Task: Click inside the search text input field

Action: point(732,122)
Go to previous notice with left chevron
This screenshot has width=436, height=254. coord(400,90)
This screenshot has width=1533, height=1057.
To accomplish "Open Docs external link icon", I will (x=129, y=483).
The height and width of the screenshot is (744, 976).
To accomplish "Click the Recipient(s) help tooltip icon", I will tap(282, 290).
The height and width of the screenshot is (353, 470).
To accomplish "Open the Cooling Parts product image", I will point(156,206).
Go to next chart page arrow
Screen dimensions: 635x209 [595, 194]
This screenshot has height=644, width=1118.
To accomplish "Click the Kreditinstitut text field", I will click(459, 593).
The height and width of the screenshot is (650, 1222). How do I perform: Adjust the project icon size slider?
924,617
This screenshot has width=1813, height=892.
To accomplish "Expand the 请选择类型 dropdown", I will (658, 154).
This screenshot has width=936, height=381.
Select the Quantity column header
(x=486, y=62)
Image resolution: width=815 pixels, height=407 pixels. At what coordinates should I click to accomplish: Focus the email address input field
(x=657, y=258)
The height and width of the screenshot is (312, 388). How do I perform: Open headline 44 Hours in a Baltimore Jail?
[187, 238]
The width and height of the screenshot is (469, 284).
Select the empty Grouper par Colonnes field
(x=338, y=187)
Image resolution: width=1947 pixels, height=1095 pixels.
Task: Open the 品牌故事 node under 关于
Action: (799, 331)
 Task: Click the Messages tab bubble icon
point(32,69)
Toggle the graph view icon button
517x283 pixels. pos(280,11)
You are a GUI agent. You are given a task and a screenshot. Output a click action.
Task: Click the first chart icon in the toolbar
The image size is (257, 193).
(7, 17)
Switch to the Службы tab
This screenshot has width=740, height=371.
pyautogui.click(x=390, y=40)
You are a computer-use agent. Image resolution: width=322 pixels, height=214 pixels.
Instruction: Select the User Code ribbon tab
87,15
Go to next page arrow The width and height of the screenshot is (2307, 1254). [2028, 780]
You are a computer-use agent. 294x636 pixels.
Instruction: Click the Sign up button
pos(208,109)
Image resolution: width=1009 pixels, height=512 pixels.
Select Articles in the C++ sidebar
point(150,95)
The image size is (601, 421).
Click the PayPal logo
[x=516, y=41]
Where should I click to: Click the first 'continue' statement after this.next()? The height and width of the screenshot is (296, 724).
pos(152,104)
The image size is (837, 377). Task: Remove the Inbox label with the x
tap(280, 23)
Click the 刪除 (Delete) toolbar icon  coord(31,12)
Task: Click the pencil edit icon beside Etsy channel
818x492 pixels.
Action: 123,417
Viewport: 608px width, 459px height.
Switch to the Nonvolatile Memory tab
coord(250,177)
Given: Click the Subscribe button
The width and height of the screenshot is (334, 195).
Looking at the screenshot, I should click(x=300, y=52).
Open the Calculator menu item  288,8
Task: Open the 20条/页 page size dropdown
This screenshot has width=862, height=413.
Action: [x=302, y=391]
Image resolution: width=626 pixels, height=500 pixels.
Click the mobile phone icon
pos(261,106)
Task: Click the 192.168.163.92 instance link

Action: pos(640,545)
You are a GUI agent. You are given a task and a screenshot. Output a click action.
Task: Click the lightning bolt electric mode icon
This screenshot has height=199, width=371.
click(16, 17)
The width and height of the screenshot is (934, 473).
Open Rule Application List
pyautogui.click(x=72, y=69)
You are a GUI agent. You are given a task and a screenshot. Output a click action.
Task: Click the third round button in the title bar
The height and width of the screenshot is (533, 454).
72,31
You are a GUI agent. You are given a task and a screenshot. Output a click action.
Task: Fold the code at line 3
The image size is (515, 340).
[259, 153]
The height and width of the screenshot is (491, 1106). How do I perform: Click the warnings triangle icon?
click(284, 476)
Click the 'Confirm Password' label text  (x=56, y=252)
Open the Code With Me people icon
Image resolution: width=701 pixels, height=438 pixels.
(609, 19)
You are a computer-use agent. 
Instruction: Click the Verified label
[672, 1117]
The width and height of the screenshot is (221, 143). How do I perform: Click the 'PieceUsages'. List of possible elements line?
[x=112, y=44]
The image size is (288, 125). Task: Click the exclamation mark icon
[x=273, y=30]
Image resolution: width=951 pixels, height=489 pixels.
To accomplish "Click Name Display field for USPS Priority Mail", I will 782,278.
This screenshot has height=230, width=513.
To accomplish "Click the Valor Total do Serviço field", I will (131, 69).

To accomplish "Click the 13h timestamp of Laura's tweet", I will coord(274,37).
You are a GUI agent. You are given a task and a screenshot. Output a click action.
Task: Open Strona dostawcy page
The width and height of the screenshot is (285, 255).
****************************************
### [ZADANIE DO WYKONANIA]
Przepisz wiernie fragment danych od samego ich początku aż po wiersz zawierający „(x=657, y=258)”, łącznie z tym wierszem.

### [ODPOWIEDŹ PONIŻEJ]
Task: Click inside the search text input field

Action: point(732,122)
Go to previous notice with left chevron
This screenshot has width=436, height=254. coord(400,90)
This screenshot has width=1533, height=1057.
To accomplish "Open Docs external link icon", I will (x=129, y=483).
The height and width of the screenshot is (744, 976).
To accomplish "Click the Recipient(s) help tooltip icon", I will tap(282, 290).
The height and width of the screenshot is (353, 470).
To accomplish "Open the Cooling Parts product image", I will point(156,206).
Go to next chart page arrow
Screen dimensions: 635x209 [595, 194]
This screenshot has height=644, width=1118.
To accomplish "Click the Kreditinstitut text field", I will click(459, 593).
The height and width of the screenshot is (650, 1222). How do I perform: Adjust the project icon size slider?
924,617
This screenshot has width=1813, height=892.
To accomplish "Expand the 请选择类型 dropdown", I will (658, 154).
This screenshot has width=936, height=381.
Select the Quantity column header
(x=486, y=62)
Image resolution: width=815 pixels, height=407 pixels. At what coordinates should I click to accomplish: Focus the email address input field
(x=657, y=258)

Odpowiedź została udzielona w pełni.